Je vous épargne le parcours du combattant qu’il nous a fallu accomplir pour venir jusqu’à Paillant, où nous sommes arrivés en fin d’après-midi. À compter de 1940 et jusque dans les années 80, la société Reynolds y a exploité une mine de bauxite. Le sol y est couleur de rouille, la terre semble bonne, mais on n’y cultive plus rien parce que les gens préféraient travailler à la mine et que, maintenant, le savoir s’est perdu.
Depuis que Reynolds, selon la bonne habitude des sociétés minières, a abandonné les lieux après en avoir tiré tout ce qu’elle pouvait, les ressources sont rares dans cette commune de 15 000 à 20 000 habitants (ce n’est jamais clair). L’entreprise a laissé derrière elle le complexe où vivaient ses cadres, avec eau courante et électricité en permanence, des luxes que peu de gens ici peuvent espérer s’offrir un jour.
Les immeubles sont maintenant occupés par un petit hôpital, la police, la mairie et Radio Paillant Inter. Au loin, on voit la mer quand le ciel n’est pas trop brumeux. Je vous écris du studio, dont la porte est grande ouverte sur l’extérieur. Merl, le DJ, s’apprête à commencer son émission, deux heures de musique tonitruante, après quoi nous aurons (peut-être) une réunion, peut-être à 16h, avec un nombre encore indéterminé de personnes, pour discuter de ce que nous allons faire. Le comment viendra plus tard, je le devine. Surtout, ne pas s’énerver: c’est comme ça, ici.
Je loge chez la belle-mère de Greg, dans une maison de quatre pièces où l’électricité est un phénomène aléatoire. Il y a une salle de bain avec toilette et douche, mais pas d’eau courante. C’est donc, encore ici, le système du seau qui s’impose. La cuisine est une cabane de bois dans la cour, où l’on cuit les aliments sur un feu de bois ou de charbon. Comme en campinq, quoi. Des poules errent de-ci de-là, avec quelques chiens jaunes comme on en voit dans le monde entier.

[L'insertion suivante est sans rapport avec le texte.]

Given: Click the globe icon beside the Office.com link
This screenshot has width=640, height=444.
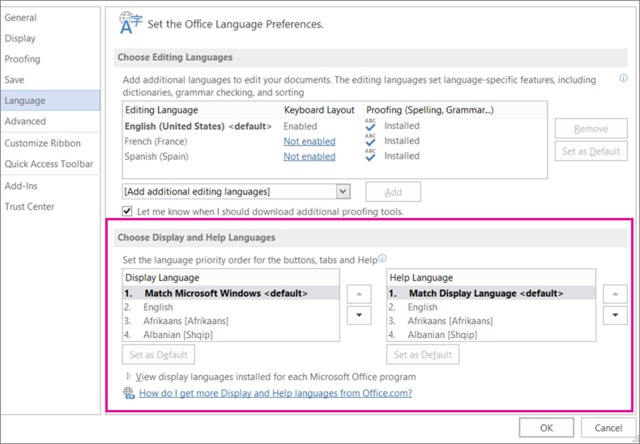Looking at the screenshot, I should [x=128, y=394].
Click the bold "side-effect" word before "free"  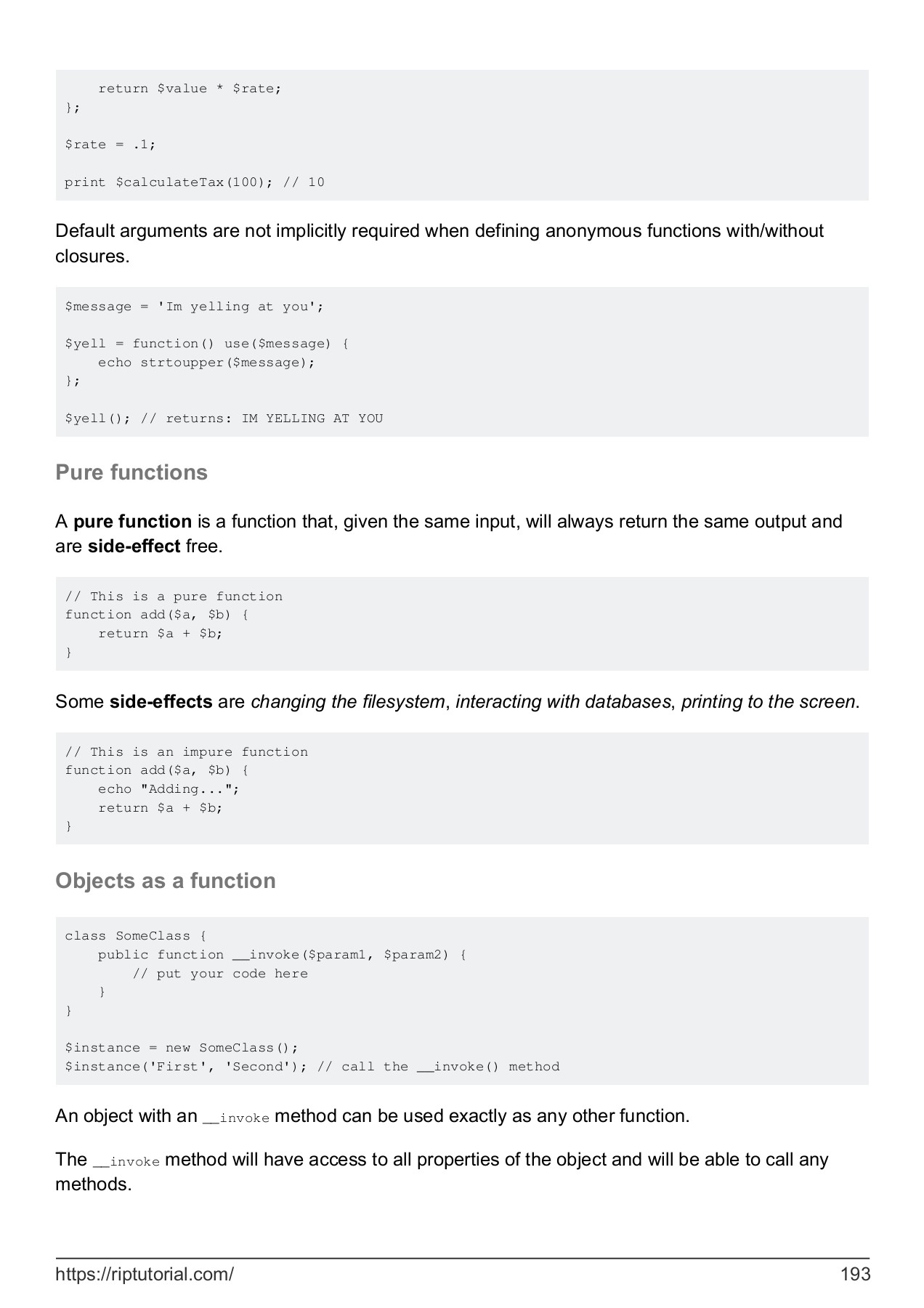(134, 546)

Hier, nous sommes sortis écouter du kompa et boire de-twa biè (deux-trois bières). J’ai fait la connaissance de quelques bénévoles de la radio – Merl, le DJ ; Robson, directeur de la programmation ; d’autres encore dont j’oublie le nom. Ils sont tous brillants et aimables, pleins de bonne volonté. 
DJ Merl
Tous parlent un français extrêmement fleuri, avec des «fort souvent», «cela», «maintes fois» et autres «certes», qui contraste radicalement avec la simplicité apparente du kreyòl. Mais simple ne signifie pas nécessairement facile : si je commence à pouvoir émettre quelques phrases, je suis encore loin de comprendre ce qui se dit autour de moi, d’autant plus que je suis encore pas mal sourde. J’ai demandé à Greg de m’emmener voir un sorcier vaudou, c’est mon seul espoir!
Là, je vais sortir d’ici, parce que la musique de Merl va achever de me handicaper.